Auch die Welt des ‚Medienreligiösen‘ (Arno Schilson) im Allgemeinen besitzt eine fast religiöse Struktur. Man denke hier vor allem an Heils- und Unheilsversprechen in der Werbung, den rituellen Feiercharakter der Shows und die Vorbildfunktion der in Talkshows dargestellten Biographien. Die Programmstruktur des Fernsehens – beispielsweise stellt die ‚Zeit im Bild‘ im ORF eine wichtige Markierung im Tagesablauf dar – hat für viele Menschen die Funktion des Morgen- und des Abendlobes und der dreimaligen Angelusglocke übernommen. Zudem gibt es eine wachsende Anzahl von so genannten ‚Stillezentren‘ in Betrieben, Schulen, Ministerien und so weiter, wo Mitarbeitende sich für Meditation, ‚Zu sich selbst kommen’, und private Rituale zurückziehen können.

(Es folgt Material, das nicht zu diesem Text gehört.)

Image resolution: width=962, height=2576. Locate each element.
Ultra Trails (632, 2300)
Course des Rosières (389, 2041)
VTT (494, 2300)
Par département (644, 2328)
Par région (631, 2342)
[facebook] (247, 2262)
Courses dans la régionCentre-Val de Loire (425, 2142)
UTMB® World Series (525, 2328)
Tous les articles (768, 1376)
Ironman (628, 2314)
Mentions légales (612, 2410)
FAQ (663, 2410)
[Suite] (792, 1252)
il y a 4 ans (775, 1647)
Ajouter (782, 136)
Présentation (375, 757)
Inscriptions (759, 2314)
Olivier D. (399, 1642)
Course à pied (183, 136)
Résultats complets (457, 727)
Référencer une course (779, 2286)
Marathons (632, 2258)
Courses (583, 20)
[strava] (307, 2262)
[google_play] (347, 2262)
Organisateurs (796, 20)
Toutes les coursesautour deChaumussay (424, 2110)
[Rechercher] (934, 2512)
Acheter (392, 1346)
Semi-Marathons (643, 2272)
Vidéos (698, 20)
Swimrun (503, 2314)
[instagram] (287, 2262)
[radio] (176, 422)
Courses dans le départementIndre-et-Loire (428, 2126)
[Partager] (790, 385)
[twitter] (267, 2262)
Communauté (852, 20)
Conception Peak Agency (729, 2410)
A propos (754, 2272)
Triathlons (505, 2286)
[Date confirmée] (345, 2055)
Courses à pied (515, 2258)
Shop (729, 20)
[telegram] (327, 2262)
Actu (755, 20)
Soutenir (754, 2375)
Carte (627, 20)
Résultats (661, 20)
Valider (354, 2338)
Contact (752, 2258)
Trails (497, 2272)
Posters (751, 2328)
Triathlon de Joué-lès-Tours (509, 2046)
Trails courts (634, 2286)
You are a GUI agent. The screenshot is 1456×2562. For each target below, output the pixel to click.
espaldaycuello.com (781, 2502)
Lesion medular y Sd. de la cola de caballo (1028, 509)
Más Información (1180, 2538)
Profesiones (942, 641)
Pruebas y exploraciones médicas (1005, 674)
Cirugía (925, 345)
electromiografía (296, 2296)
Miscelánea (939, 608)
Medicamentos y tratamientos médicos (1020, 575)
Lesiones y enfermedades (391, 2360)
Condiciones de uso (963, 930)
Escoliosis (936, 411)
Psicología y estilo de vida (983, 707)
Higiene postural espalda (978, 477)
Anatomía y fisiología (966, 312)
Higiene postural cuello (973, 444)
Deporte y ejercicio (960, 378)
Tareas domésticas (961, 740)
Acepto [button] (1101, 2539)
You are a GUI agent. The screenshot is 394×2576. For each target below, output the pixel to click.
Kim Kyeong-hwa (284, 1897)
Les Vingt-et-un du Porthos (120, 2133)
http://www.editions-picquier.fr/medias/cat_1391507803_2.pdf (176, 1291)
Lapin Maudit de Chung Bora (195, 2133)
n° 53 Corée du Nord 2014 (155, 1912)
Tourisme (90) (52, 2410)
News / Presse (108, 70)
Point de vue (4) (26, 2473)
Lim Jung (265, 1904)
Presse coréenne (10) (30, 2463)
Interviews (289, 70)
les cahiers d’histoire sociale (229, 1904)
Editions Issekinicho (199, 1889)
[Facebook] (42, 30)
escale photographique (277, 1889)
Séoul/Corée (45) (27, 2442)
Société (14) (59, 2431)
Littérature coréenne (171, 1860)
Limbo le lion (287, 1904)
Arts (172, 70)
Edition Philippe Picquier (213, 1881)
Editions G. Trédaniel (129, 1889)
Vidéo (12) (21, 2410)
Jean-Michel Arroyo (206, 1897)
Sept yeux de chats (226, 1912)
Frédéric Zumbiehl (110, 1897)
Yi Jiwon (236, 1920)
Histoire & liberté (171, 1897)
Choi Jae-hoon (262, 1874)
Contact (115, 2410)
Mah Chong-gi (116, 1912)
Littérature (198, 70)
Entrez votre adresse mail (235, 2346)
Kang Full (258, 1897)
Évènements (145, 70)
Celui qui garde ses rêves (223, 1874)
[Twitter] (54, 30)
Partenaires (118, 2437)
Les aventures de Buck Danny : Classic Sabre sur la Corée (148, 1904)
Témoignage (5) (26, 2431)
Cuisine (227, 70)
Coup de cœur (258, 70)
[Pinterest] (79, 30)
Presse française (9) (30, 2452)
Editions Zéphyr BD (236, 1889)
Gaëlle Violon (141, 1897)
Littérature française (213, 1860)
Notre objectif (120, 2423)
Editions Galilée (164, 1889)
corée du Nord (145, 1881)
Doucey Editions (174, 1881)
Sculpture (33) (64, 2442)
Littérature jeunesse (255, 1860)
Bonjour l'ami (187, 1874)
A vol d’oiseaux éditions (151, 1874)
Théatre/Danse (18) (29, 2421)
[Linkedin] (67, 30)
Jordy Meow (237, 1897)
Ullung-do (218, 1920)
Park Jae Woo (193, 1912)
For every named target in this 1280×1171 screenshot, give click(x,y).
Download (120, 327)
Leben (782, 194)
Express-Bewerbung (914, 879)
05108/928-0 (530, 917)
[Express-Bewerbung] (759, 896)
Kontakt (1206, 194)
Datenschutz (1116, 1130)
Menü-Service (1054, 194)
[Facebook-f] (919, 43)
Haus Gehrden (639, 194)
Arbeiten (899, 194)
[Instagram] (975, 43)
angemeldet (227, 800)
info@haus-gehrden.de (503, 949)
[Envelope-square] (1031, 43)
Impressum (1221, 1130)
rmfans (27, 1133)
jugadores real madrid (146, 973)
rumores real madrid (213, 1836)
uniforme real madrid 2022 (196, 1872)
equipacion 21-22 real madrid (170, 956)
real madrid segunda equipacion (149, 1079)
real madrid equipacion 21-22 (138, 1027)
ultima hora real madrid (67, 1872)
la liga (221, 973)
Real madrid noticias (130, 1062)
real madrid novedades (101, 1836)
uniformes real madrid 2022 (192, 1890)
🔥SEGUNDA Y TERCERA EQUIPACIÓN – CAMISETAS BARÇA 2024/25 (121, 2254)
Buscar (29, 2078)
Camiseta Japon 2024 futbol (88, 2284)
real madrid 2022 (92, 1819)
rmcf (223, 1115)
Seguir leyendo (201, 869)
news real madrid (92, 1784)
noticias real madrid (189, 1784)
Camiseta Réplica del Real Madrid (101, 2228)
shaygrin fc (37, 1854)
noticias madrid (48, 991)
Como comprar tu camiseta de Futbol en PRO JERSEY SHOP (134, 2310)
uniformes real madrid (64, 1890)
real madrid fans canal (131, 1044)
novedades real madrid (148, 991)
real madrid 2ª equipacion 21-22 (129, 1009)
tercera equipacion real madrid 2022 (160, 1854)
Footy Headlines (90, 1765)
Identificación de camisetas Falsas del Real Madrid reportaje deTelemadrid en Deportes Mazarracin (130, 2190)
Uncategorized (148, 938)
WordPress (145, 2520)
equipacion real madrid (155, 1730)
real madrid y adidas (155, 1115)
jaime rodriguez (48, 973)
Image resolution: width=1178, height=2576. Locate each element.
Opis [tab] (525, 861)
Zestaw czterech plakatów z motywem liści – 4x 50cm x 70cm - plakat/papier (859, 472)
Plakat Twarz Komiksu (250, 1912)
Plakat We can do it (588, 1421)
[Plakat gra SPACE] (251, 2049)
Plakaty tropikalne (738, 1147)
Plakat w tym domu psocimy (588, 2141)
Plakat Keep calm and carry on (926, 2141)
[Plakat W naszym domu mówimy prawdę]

Zu nennen sind auch die ‚Lebensrituale‘ bei der Geburt oder Adoption von Kindern, bei Beziehungen, Scheidungen oder Verlusten sowie die wieder beliebter werdenden Wallfahrten. Beispielsweise erlebt der beschwerliche camino zum Schrein des hl. Jacobus in Santiago de Compostela seit einigen Jahrzehnten eine spektakuläre Renaissance. Viele der den camino zu Fuß Gehenden verfassen und veröffentlichen ein Pilgertagebuch. Die Grenzen zwischen Touristen und Wallfahrern, an Religion Interessierten, Suchenden und Festglaubenden, Nicht-Kirchlichen und Kirchlichen sind fließend. Für zahlreiche Pilger/innen sind nicht Motive, wie ein Gelübde, Buße, Danksagung oder ein starker Bezug zu Jesus Christus bzw. Maria, ausschlaggebend, sondern das Gehen des Weges selbst: die Erfahrung des eigenen Körpers und seiner Beschränkungen, die Natur, in der man unterwegs ist, die Reflexion über den eigenen Lebensweg, Begegnungen mit anderen Pilgernden und die persönlichen religiösen Überzeugungen. Beliebt sind auch Erntedankfeste und Segnungen, wie die Palmweihe, Adventkranzsegnung und Osterspeisensegnung (‚Fleischweihe‘), letztere vor allem in Kärnten und der Steiermark (sowie in Slowenien, Polen, im orthodoxen Russland und anderswo in Europa). Diese Segnungsarten stiften und stärken Identität; in einer globalisierten Welt zeigen sie regionale Verwurzelung. ‚Brauchtum‘ blüht zurzeit. Zusätzliche Vorteile dieser Segnungsarten sind: sie dauern nicht lange, sind sinnlich – es gibt viel zu sehen, riechen und betasten – und die Teilnehmenden bestimmen etwas Wichtiges selber – das Herrichten des Korbes bzw. des Strauches und des Kranzes – und können es mit nach Hause nehmen. Manche kirchliche Verantwortungsträger stehen diesen Segnungen ambivalent gegenüber: einesteils betrachten sie diese als eine Chance zur Evangelisierung, weil viele Menschen teilnehmen, die sonst nicht oder kaum in die Kirche kommen, andernteils empfinden sie Gefühle des Unbehagens, weil offenbar diese angeblich ‚oberflächlichen‘ und ‚nach Magie riechenden‘ Rituale bei vielen besser ‚ankommen‘ als die wöchentlichen Sonntagsgottesdienste. Doch zeigt dieses Phänomen auch, wie wichtig die allgemeine religiöse Volkskultur ist. Sie ist ein äußerst bedeutender Humusboden für die Erfahrung von Heiligkeit und Sakramentalität. Wenn dieser Humus untergeht, ist auch die offizielle Liturgie gefährdet, auszutrocknen!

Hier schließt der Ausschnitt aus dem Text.